Text passage:
For much of his professional career, Fella led a kind of dual life, working by day on automotive and health-care ads while in his own time creating an alternate body of work that dealt with completely different, and highly experimental, concerns. Until he decided to earn his MFA at Cranbrook Academy of Art when he was in his mid-50s, these latter endeavours were hardly known, although he had been a regular visitor to the programme for more than a decade, inspiring students with the ‘other’ work he was producing. He says, though, that ‘The early Bauhaus ideology always claimed that the two were really the same: one “functional” and the other “pure.”’ In All Possible Futures, Fella shows Potential Design for Bygone Eras, a series of collages and sketches created over the past 20 years that confronts his past and future. He describes it as a design methodology situated in the present but using (or reworking) bygone eras as a pretend ‘future’. The project itself is a total contradiction, but to Fella, that’s what gives it potential to lead to so many interesting ‘formal speculations and mixed-up possibilities’.

Collected data:
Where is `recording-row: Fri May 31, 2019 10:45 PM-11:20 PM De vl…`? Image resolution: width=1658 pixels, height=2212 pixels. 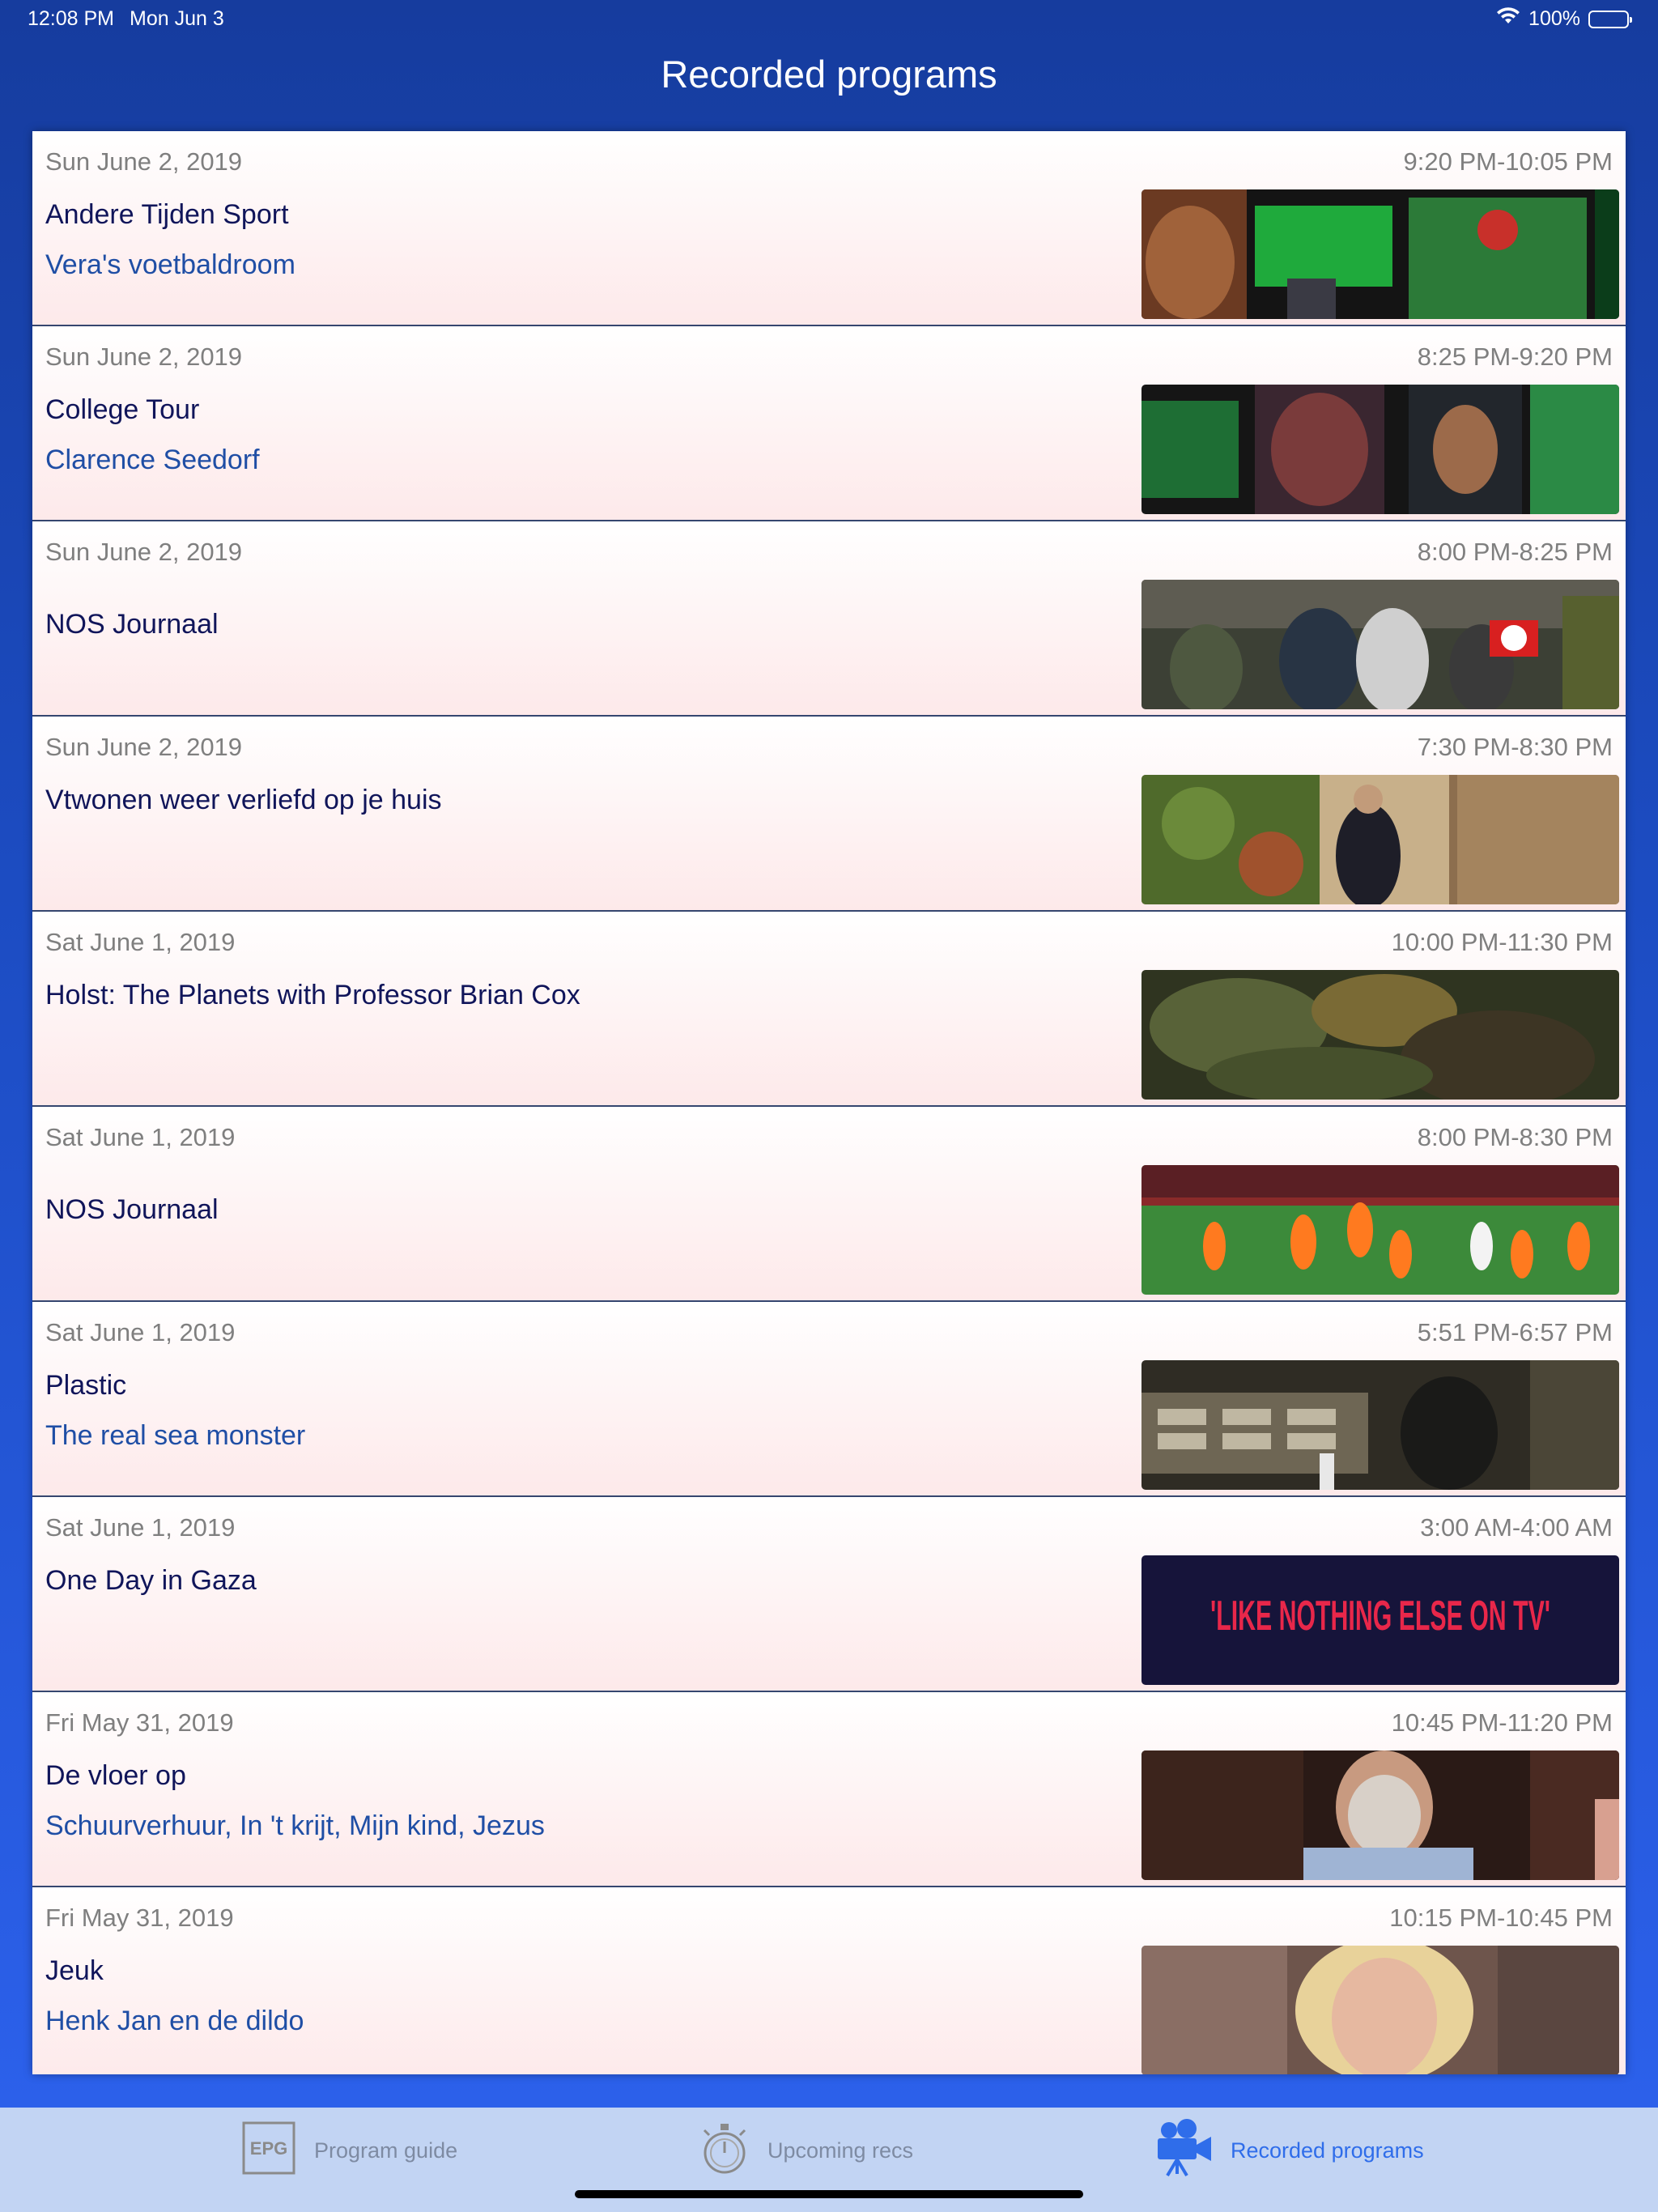
recording-row: Fri May 31, 2019 10:45 PM-11:20 PM De vl… is located at coordinates (829, 1790).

Task prompt:
Answer these questions using the passage about Fella:
1. What kinds of ads did Fella work on by day?
2. At about what age did he decide to earn his MFA at Cranbrook Academy of Art?
3. What series does he show in All Possible Futures?
The material after the text is unrelated to it.

Output for this exercise:
1. Automotive and health-care ads.
2. In his mid-50s.
3. Potential Design for Bygone Eras.